Hemodynamic studies were performed 4 wk after coronary ligation. A 1.5-Fr micromanometer-tipped catheter (Millar Instruments) was inserted in the right carotid artery for measurement of mean arterial pressure. Then the catheter was advanced into the LV for measurement of LV pressure. Hemodynamic variables were measured using a pressure transducer (model P23 ID, Gould) connected to a polygraph. After completion of these measurements, the left and right ventricles were excised and weighed. Infarction size was determined as a percentage of the entire LV area, as reported previously (8). Briefly, incisions were made in the LV, so that the tissue could be pressed flat. The circumference of the entire flat LV and the visualized infarcted area, as judged from the epicardial and endocardial sides, was outlined on a clear plastic sheet. The difference in weight between the two marked areas on the sheet was used to determine infarction size and was expressed as a percentage of LV surface area.
To detect fibrosis in cardiac muscle, the LV myocardium (n = 5 each group) was fixed in 10% formalin, cut transversely, embedded in paraffin, and stained with Masson's trichrome. To detect capillary endothelial cells in the peri-infarct area, samples of the harvested muscle (n = 5 each) were embedded in OCT compound (Miles Scientific), snap frozen in liquid nitrogen, and cut into transverse sections. Tissue sections were stained for alkaline phosphatase with an indoxyltetrazolium method. The number of capillary vessels was counted in the peri-infarct area using a light microscope at ×200 magnification. The numbers in five high-power fields were averaged and expressed as the number of capillary vessels. These morphometric studies were performed by two examiners who were blinded to treatment.
An additional five rats were used to examine whether transplanted MSCs differentiated into cardiomyocytes or vascular endothelial cells. Suspended MSCs were labeled with fluorescent dyes with a PKH-26 red fluorescent cell linker kit (Sigma Chemical, St. Louis, MO) before implantation, as reported previously (13). Fluorescence-labeled MSCs were intravenously administered 3 h after coronary ligation. This subgroup of rats was killed 4 wk after coronary ligation. After the LV was excised and dissected free, muscle samples were embedded in OCT compound, snap frozen in liquid nitrogen, and cut into sections. Immunofluorescent staining for cardiac and endothelial cell markers was performed using monoclonal mouse antidesmin (Dako), anti-cardiac troponin T (Novo), anticonnexin43 (Sigma Chemical), and polyclonal rabbit anti-von Willebrand factor (Dako). FITC-conjugated IgG antibody (BD Pharmingen and Molecular Probes) was used as a secondary antibody.
........
▶ EXERCISE A:
List every primary antibody that the methods passage names for the immunofluorescent staining of cardiac and endothelial cell markers.
▶ EXERCISE B:
Answer these questions from the methods passage:
(i) How long after coronary ligation were the hemodynamic studies performed?
(ii) At what magnification were capillary vessels counted in the peri-infarct area?
(iii) When and by what route were the fluorescence-labeled MSCs given?
▶ EXERCISE C:
Extend the methods passage on rat hearts after coronary ligation, picking up after its final sentence.
........
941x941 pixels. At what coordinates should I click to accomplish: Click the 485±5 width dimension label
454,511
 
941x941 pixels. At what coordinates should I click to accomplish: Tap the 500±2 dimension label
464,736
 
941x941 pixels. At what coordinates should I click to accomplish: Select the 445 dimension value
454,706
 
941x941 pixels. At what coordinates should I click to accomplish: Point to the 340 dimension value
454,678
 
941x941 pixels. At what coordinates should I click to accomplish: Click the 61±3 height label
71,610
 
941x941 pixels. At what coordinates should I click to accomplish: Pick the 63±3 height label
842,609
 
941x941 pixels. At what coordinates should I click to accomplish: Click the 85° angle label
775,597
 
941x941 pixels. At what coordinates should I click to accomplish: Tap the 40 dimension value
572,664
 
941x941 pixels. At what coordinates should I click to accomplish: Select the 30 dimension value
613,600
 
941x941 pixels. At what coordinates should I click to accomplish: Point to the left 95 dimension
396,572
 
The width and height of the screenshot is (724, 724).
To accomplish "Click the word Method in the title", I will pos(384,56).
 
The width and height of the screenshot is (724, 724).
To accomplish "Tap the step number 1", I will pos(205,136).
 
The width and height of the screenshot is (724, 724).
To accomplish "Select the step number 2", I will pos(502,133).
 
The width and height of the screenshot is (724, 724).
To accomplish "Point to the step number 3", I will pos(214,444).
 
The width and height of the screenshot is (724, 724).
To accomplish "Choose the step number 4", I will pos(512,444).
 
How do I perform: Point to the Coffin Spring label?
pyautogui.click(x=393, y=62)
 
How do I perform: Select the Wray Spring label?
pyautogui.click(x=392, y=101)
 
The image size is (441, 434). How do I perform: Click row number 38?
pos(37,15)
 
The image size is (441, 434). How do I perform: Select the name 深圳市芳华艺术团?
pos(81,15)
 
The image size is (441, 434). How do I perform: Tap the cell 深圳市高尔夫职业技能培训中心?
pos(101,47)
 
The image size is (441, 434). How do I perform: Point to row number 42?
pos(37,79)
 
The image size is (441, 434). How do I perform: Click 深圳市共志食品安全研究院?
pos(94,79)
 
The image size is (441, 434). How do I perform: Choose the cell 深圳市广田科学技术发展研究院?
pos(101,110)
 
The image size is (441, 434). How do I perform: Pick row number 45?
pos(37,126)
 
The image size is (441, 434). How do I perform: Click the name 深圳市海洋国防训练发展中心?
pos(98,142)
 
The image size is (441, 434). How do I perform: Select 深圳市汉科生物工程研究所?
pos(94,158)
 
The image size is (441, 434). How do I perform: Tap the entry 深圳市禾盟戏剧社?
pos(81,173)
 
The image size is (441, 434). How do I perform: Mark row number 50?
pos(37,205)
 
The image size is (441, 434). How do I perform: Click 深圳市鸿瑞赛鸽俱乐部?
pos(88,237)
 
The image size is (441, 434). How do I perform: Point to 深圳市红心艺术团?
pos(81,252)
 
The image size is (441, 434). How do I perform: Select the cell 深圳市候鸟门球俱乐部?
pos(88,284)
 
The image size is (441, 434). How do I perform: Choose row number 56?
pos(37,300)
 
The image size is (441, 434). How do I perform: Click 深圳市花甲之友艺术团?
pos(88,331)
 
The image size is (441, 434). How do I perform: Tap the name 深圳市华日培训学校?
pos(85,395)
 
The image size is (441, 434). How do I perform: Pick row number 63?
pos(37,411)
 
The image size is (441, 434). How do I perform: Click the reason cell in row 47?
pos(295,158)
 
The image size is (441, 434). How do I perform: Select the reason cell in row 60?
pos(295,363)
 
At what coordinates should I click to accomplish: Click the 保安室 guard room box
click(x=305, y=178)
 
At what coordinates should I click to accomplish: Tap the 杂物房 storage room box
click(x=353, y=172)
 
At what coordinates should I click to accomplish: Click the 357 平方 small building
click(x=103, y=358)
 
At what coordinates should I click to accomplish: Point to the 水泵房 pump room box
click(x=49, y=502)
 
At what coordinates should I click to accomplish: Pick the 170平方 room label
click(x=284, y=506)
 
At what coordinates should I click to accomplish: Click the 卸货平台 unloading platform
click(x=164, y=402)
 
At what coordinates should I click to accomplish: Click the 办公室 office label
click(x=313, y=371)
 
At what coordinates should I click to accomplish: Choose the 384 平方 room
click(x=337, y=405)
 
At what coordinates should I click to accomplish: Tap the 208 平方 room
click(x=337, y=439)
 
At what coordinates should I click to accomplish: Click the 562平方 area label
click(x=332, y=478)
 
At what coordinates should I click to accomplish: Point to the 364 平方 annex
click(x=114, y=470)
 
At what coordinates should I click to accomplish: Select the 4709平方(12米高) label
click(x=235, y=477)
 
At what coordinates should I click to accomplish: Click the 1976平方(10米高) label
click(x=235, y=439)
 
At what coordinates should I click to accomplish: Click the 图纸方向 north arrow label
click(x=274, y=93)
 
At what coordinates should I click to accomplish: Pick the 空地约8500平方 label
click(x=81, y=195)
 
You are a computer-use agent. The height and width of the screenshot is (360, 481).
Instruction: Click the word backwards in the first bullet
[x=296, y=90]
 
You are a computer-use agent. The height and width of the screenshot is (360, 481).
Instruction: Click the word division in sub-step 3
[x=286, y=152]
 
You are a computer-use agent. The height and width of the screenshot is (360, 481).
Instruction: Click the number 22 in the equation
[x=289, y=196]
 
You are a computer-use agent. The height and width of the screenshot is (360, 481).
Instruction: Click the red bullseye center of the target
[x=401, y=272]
........
▶ EXPECTED ANSWER A:
Monoclonal mouse antidesmin (Dako)
Monoclonal mouse anti-cardiac troponin T (Novo)
Monoclonal mouse anticonnexin43 (Sigma Chemical)
Polyclonal rabbit anti-von Willebrand factor (Dako)

▶ EXPECTED ANSWER B:
(i) 4 wk after coronary ligation.
(ii) ×200.
(iii) Intravenously, 3 h after coronary ligation.

▶ EXPECTED ANSWER C:
At 24 h after intravenous administration of PKH-26-labeled MSCs, cardiac muscle was embedded in OCT compound and snap frozen in liquid nitrogen. Then the cardiac muscle from base to apex was transversely cut into 5-μm slices for calculation of the numbers of transplanted MSCs in the heart (n = 5).
Numerical values were expressed as means ± SE unless otherwise indicated. Comparisons of parameters among the three groups were made using one-way analysis of variance (ANOVA) followed by Scheffé's multiple comparison test. Comparisons of parameters between two groups were made by unpaired Student's t-test. P < 0.05 was considered significant.
Characterization of cultured MSCs.
Most of cultured adherent cells expressed CD29 and CD90 (Fig. 1). In contrast, a majority of adherent cells were negative for CD34 and CD45. A small fraction of the adherent cells expressed c-Kit. Thus we confirmed that the major population of adherent cells was MSCs.
Reduction of myocardial infarct size after MSC transplantation.
Moderate-to-large infarcts were observed in Masson's trichrome-stained myocardial sections 4 wk after coronary ligation (control group; Fig. 2A). However, MSC transplantation markedly decreased the infarct size after myocardial infarction (MSC group). Quantitative analysis also demonstrated that cardiac infarct size was significantly smaller in the MSC than in the control group: 24 ± 2 vs. 33 ± 2% (n = 12 each, P < 0.05; Fig. 2B).
Hemodynamic effects of MSC transplantation.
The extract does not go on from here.